Buffalo Chicken Meal Prep

I've had quite a few people tell me over the last last week that they really liked my breakfast meal prep post that I did, and so I figured I would share a lunch meal prep that my husband and I ate a few weeks ago. This one is a healthy spin on buffalo chicken wings, which happen to be one of my favorite foods. This one however is healthier, doesn't have a fried batter component, and you still get the blue cheese flavor in the quinoa! Lots of good lean protein, nutrient dense carbs, and loads of veggies! What more could you want in a lunch? 

Makes about 4 lunches
1 1/4 cup quinoa
2 1/2 cups water
1 tbsp blue cheese
2 1/2 lbs boneless skinless chicken breast
1/4 cup olive oil
1/4 cup Franks Red Hot Sauce 
Carrots and Celery (as much as you want per container)

In a pot on the stove, prepare the quinoa to package instructions. When the quinoa is finished cooking, stir in the blue cheese, and then set aside until later. 
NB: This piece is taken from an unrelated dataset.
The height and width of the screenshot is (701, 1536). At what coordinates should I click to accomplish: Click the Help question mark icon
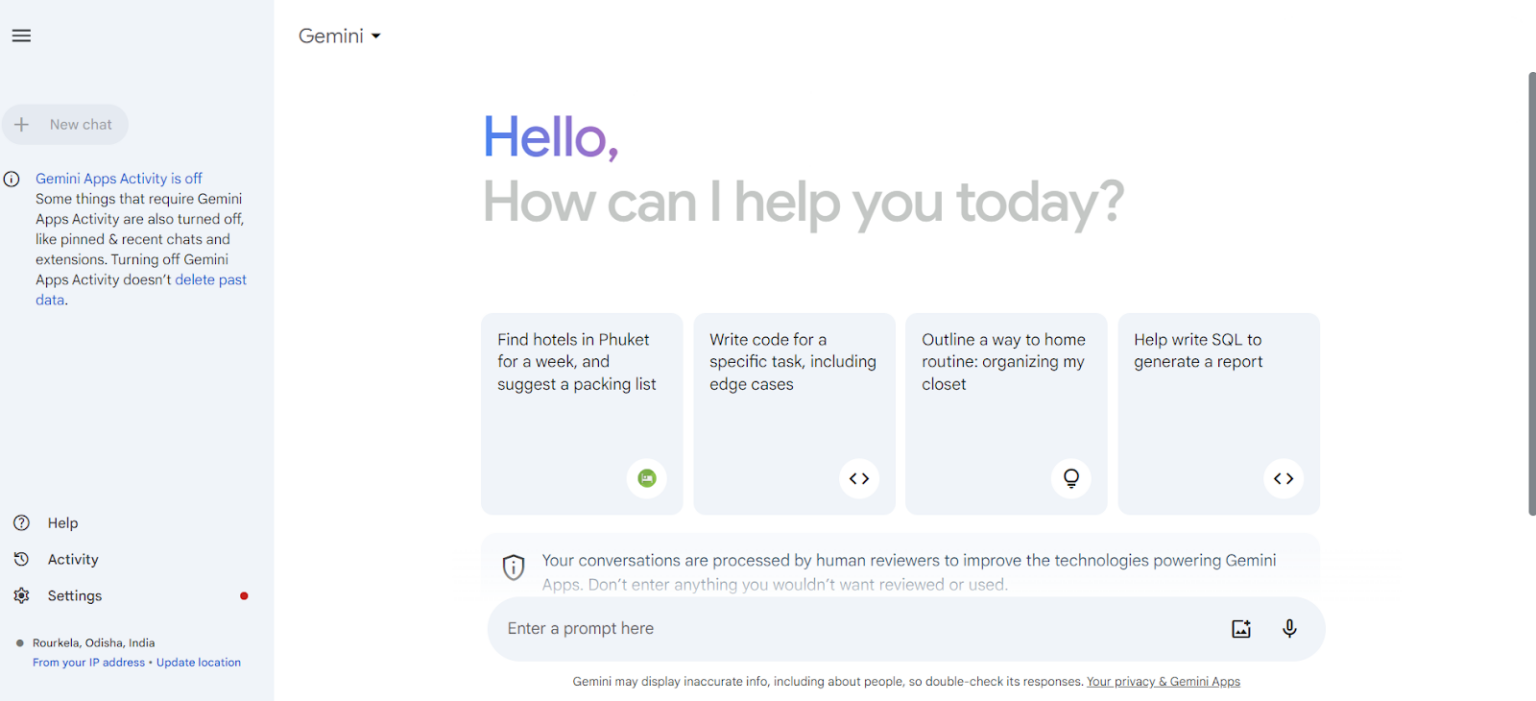pos(21,523)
Cut your chicken breast into bite size pieces, and then in a skillet on medium heat, add in your oil, and cook in batches until all of the chicken is cooked all the way through.

Once all of the chicken is cooked, toss it in the franks red hot sauce, and then portion all the food into your meal prep containers.

 I portioned mine into four meal prep containers and then ate one the first day and had the other three throughout the week. These can be stored in the fridge for up to three days, or stored in the freezer up to a month (probably minus the celery). The night before you want to eat your meal, take it out of the freezer, and put it in the fridge to thaw over night.